Data shown:
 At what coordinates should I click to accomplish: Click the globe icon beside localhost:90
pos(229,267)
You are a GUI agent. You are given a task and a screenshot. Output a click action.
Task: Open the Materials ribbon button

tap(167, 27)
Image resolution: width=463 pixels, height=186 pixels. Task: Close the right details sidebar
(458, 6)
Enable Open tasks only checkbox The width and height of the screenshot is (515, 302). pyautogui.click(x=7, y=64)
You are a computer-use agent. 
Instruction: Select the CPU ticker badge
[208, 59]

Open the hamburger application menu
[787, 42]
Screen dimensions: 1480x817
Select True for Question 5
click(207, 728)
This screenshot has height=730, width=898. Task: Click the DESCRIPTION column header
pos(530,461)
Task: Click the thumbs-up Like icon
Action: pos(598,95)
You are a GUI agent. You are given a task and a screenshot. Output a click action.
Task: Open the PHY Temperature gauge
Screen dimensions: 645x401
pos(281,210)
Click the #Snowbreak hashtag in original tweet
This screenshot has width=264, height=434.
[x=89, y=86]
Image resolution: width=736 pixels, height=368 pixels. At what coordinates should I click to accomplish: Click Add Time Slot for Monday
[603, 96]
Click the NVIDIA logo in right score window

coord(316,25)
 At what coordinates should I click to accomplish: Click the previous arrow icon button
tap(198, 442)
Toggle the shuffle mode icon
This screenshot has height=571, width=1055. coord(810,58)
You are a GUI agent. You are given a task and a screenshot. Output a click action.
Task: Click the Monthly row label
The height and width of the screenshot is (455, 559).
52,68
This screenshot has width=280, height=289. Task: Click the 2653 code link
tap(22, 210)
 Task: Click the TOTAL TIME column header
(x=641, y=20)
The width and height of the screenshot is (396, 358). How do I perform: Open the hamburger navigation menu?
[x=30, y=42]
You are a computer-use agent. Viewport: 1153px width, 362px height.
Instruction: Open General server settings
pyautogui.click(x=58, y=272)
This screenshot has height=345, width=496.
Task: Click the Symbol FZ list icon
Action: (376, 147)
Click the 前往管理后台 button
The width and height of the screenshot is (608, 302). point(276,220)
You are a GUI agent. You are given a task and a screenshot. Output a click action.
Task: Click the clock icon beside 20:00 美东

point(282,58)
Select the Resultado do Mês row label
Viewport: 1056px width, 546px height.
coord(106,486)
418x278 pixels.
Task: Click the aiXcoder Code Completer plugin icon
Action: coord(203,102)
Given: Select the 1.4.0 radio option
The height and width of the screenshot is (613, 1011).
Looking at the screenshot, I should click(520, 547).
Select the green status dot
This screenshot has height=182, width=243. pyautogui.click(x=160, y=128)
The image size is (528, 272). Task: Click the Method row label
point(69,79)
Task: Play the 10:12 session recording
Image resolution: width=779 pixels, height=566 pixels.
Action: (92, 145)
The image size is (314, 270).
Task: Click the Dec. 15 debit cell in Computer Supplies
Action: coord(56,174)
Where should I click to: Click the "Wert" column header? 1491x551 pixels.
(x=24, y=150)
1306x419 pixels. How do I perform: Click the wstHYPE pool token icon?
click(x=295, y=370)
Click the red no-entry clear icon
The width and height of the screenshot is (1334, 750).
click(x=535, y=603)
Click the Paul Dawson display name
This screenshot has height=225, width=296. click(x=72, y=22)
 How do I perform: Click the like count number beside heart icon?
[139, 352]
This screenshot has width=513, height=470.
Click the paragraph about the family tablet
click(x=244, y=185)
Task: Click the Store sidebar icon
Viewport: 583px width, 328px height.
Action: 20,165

Problem to work on: The records need to be copied exactly, with no line left out.

Expected answer:
 At what coordinates should I click to accomplish: Click the globe icon beside localhost:90
pos(229,267)
You are a GUI agent. You are given a task and a screenshot. Output a click action.
Task: Open the Materials ribbon button

tap(167, 27)
Image resolution: width=463 pixels, height=186 pixels. Task: Close the right details sidebar
(458, 6)
Enable Open tasks only checkbox The width and height of the screenshot is (515, 302). pyautogui.click(x=7, y=64)
You are a computer-use agent. 
Instruction: Select the CPU ticker badge
[208, 59]

Open the hamburger application menu
[787, 42]
Screen dimensions: 1480x817
Select True for Question 5
click(207, 728)
This screenshot has height=730, width=898. Task: Click the DESCRIPTION column header
pos(530,461)
Task: Click the thumbs-up Like icon
Action: pos(598,95)
You are a GUI agent. You are given a task and a screenshot. Output a click action.
Task: Open the PHY Temperature gauge
Screen dimensions: 645x401
pos(281,210)
Click the #Snowbreak hashtag in original tweet
This screenshot has width=264, height=434.
[x=89, y=86]
Image resolution: width=736 pixels, height=368 pixels. At what coordinates should I click to accomplish: Click Add Time Slot for Monday
[603, 96]
Click the NVIDIA logo in right score window

coord(316,25)
 At what coordinates should I click to accomplish: Click the previous arrow icon button
tap(198, 442)
Toggle the shuffle mode icon
This screenshot has height=571, width=1055. coord(810,58)
You are a GUI agent. You are given a task and a screenshot. Output a click action.
Task: Click the Monthly row label
The height and width of the screenshot is (455, 559).
52,68
This screenshot has width=280, height=289. Task: Click the 2653 code link
tap(22, 210)
 Task: Click the TOTAL TIME column header
(x=641, y=20)
The width and height of the screenshot is (396, 358). How do I perform: Open the hamburger navigation menu?
[x=30, y=42]
You are a computer-use agent. Viewport: 1153px width, 362px height.
Instruction: Open General server settings
pyautogui.click(x=58, y=272)
This screenshot has height=345, width=496.
Task: Click the Symbol FZ list icon
Action: (376, 147)
Click the 前往管理后台 button
The width and height of the screenshot is (608, 302). point(276,220)
You are a GUI agent. You are given a task and a screenshot. Output a click action.
Task: Click the clock icon beside 20:00 美东

point(282,58)
Select the Resultado do Mês row label
Viewport: 1056px width, 546px height.
coord(106,486)
418x278 pixels.
Task: Click the aiXcoder Code Completer plugin icon
Action: coord(203,102)
Given: Select the 1.4.0 radio option
The height and width of the screenshot is (613, 1011).
Looking at the screenshot, I should click(520, 547).
Select the green status dot
This screenshot has height=182, width=243. pyautogui.click(x=160, y=128)
The image size is (528, 272). Task: Click the Method row label
point(69,79)
Task: Play the 10:12 session recording
Image resolution: width=779 pixels, height=566 pixels.
Action: (92, 145)
The image size is (314, 270).
Task: Click the Dec. 15 debit cell in Computer Supplies
Action: coord(56,174)
Where should I click to: Click the "Wert" column header? 1491x551 pixels.
(x=24, y=150)
1306x419 pixels. How do I perform: Click the wstHYPE pool token icon?
click(x=295, y=370)
Click the red no-entry clear icon
The width and height of the screenshot is (1334, 750).
click(x=535, y=603)
Click the Paul Dawson display name
This screenshot has height=225, width=296. click(x=72, y=22)
 How do I perform: Click the like count number beside heart icon?
[139, 352]
This screenshot has width=513, height=470.
Click the paragraph about the family tablet
click(x=244, y=185)
Task: Click the Store sidebar icon
Viewport: 583px width, 328px height.
Action: 20,165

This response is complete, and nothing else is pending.